Created on 01-21-2015 03:51 AM - edited 09-16-2022 02:19 AM
Hi ,
I am running my spark program on yarn. but i am getting below endless message on console.
15/01/22 01:12:13 INFO cluster.YarnClientSchedulerBackend: Application report from ASM:
appMasterRpcPort: -1
appStartTime: 1421868378949
yarnAppState: ACCEPTED
I am using Cloudera 5.2 and setting HADOOP_CONF_DIR
export HADOOP_CONF_DIR="/etc/hadoop/conf"

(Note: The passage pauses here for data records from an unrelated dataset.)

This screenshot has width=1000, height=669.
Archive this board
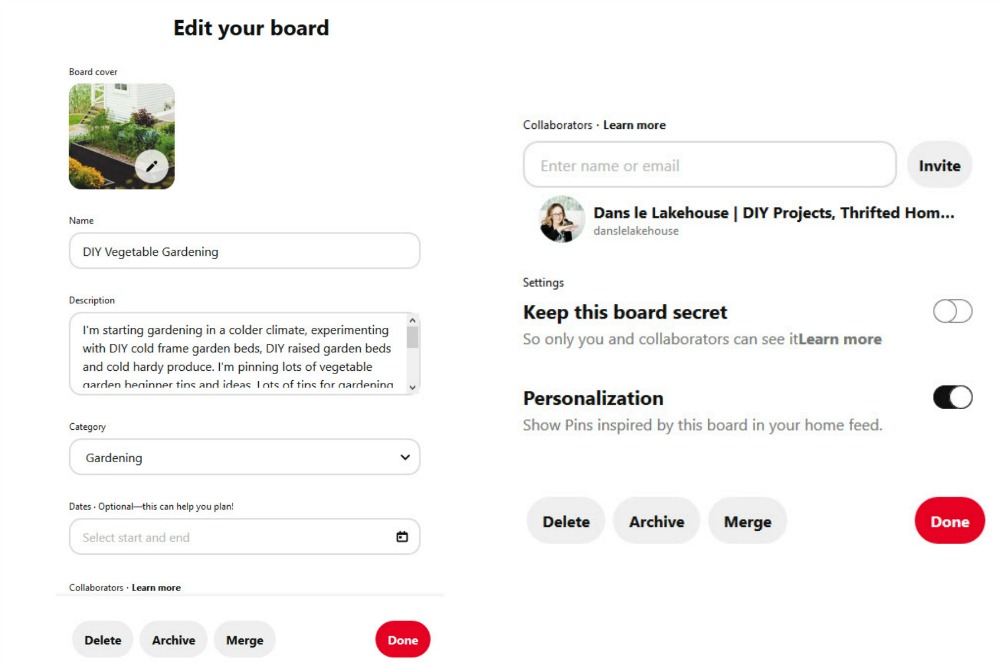click(656, 520)
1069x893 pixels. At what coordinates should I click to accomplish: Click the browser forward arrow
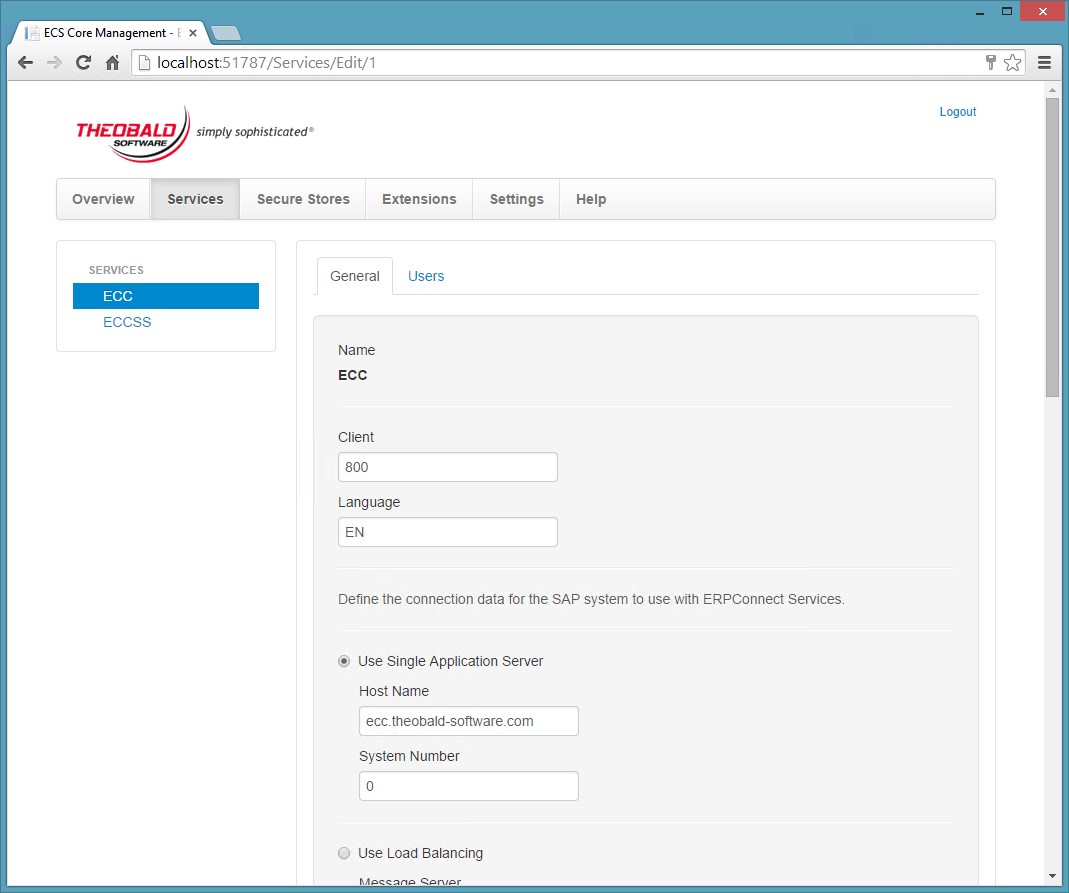[54, 63]
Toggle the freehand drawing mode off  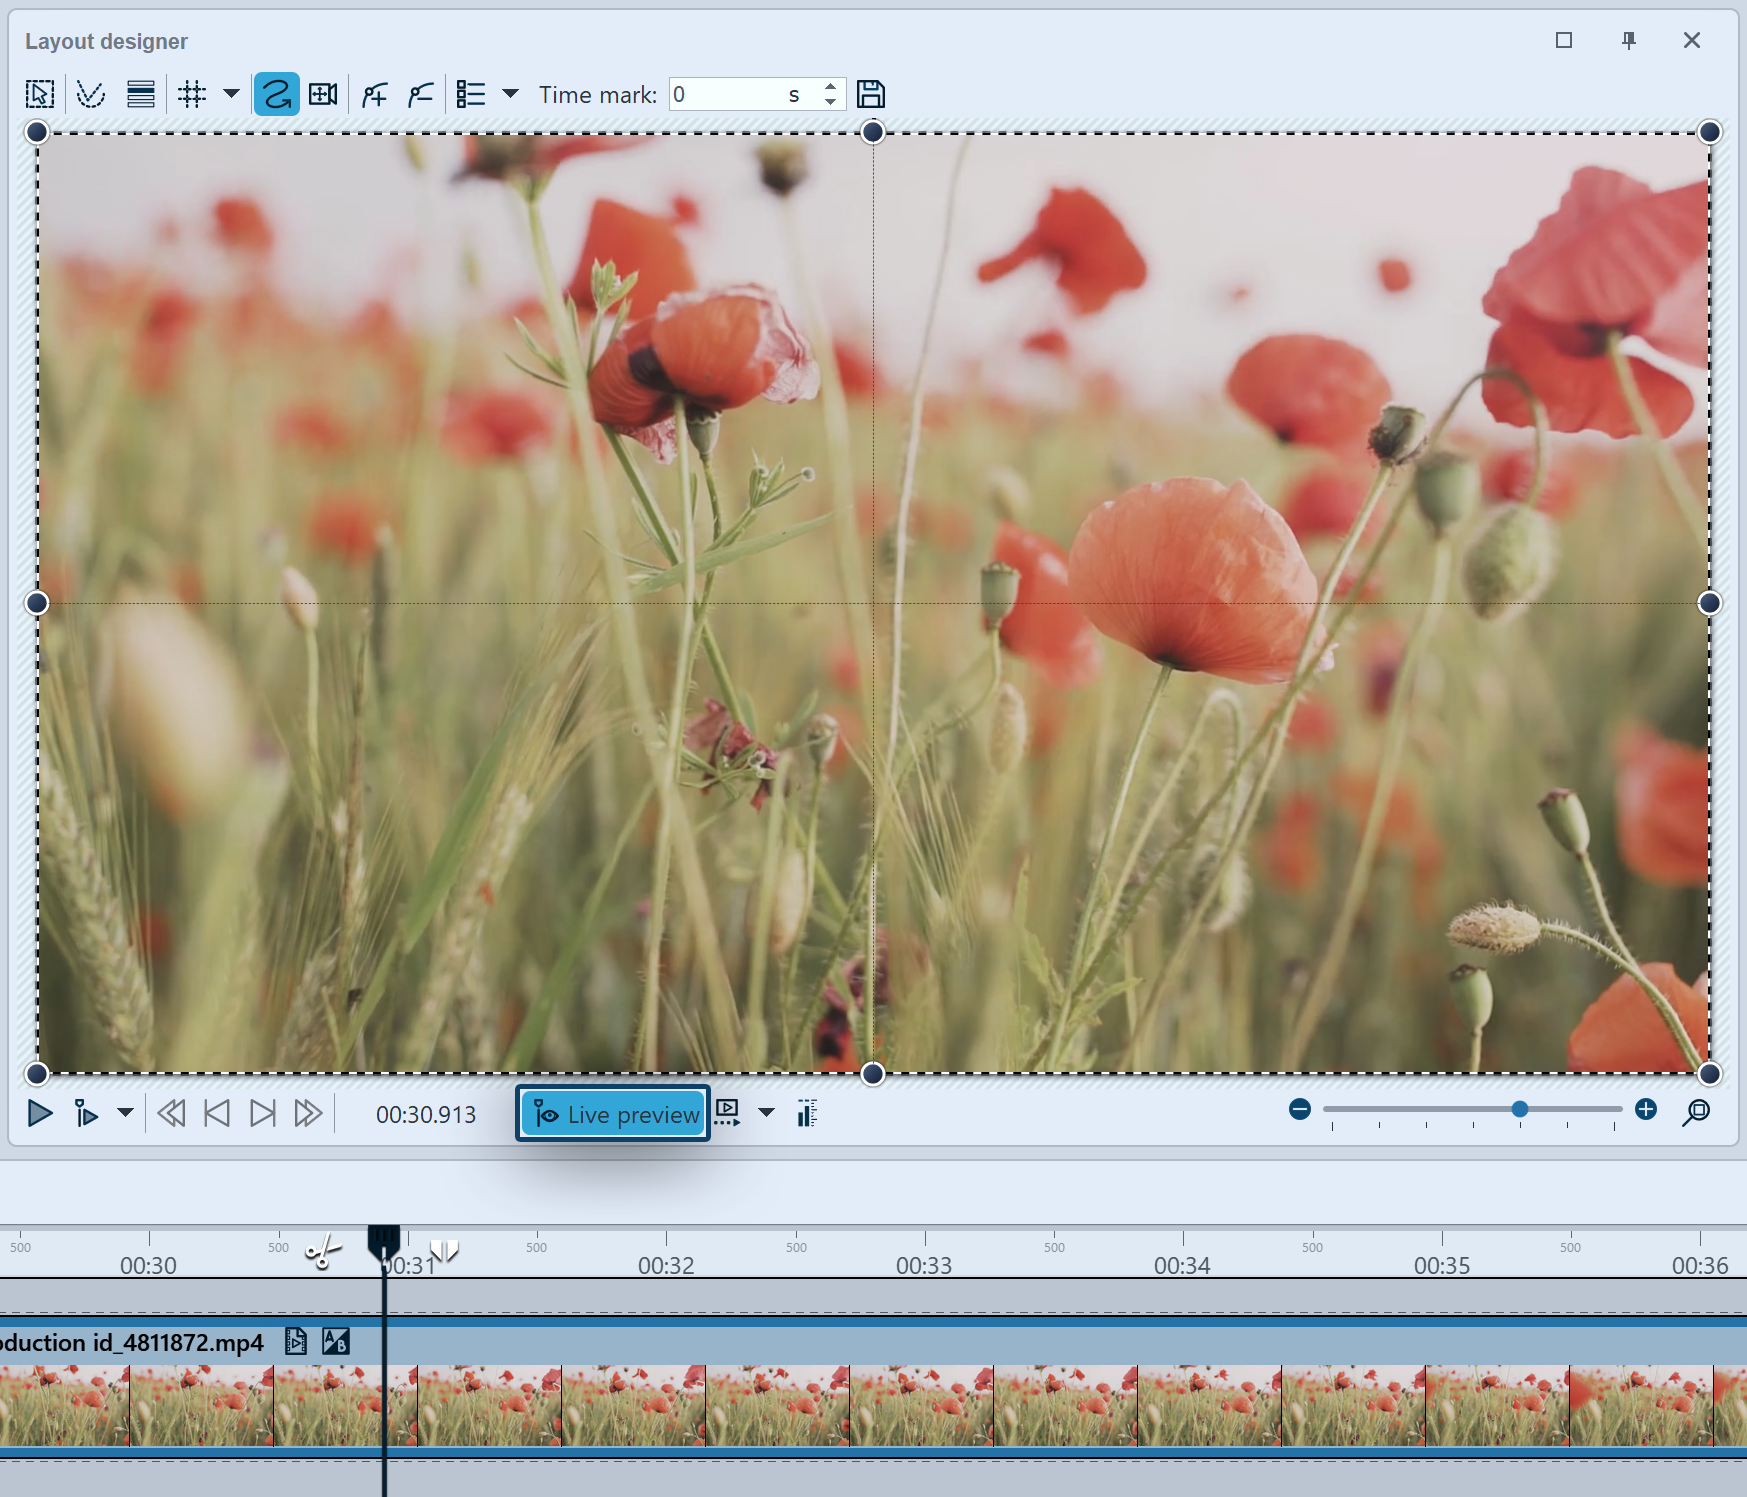tap(276, 94)
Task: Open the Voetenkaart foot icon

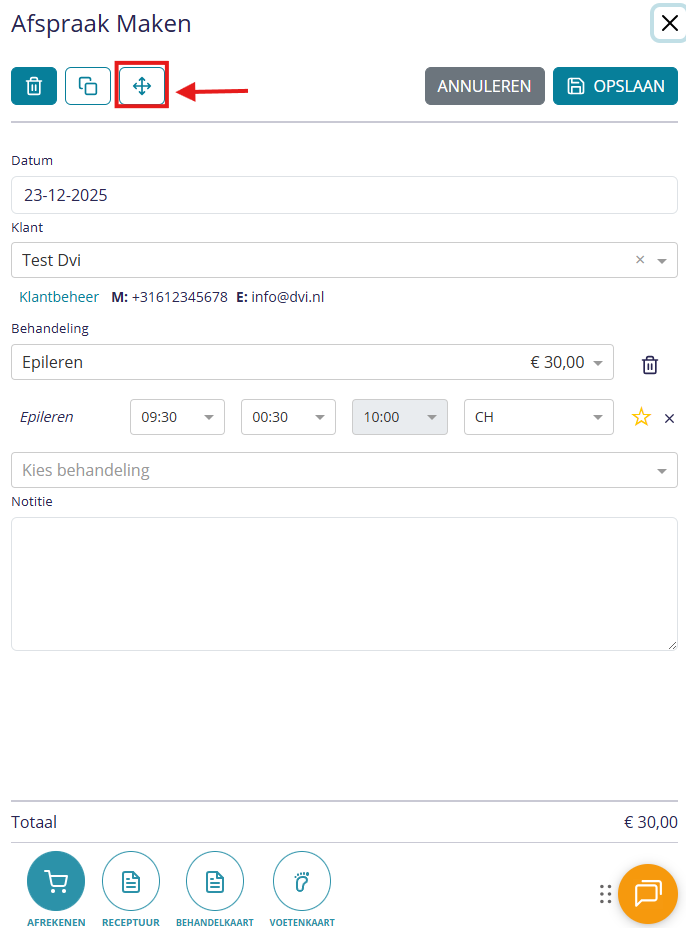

Running using below command. Please suggest me if I am missing any configuration
spark-submit --master yarn --class alu.ausdc.analitics.sparkEx.ParallelizeEx sparkanalitics-1.jar
ParallelizeEx.java:
package alu.ausdc.analitics.sparkEx;
import java.util.Arrays;
import org.apache.spark.Accumulator;
import org.apache.spark.SparkConf;
import org.apache.spark.api.java.JavaRDD;
import org.apache.spark.api.java.JavaSparkContext;
import org.apache.spark.api.java.function.Function;
import org.apache.spark.api.java.function.Function2;
/**
* @author sangalar
*
*/
public class ParallelizeEx {
public static void main(String[] args) {
SparkConf conf = new SparkConf().setAppName("ParallelizeEx")/*.setMaster("local")*/;
JavaSparkContext sc = new JavaSparkContext(conf);
JavaRDD<String> lines = sc.parallelize(Arrays.asList("pandas", "i like pandas"));
System.out.println("No. lines: "+lines.count());//2
final Accumulator<Integer> i=sc.accumulator(0);
JavaRDD<Integer> line = lines
.map(new Function<String, Integer>() {
public Integer call(String s) {
i.add(1);
return s.split(" ").length;
}
});
int totalWords=line.reduce(new Function2<Integer, Integer, Integer>() {
public Integer call(Integer arg0, Integer arg1) throws Exception {
// TODO Auto-generated method stub
return arg0+arg1;
}
});
System.out.println("totalWords: "+ totalWords);
}
}
thanks,
Shekhar Reddy.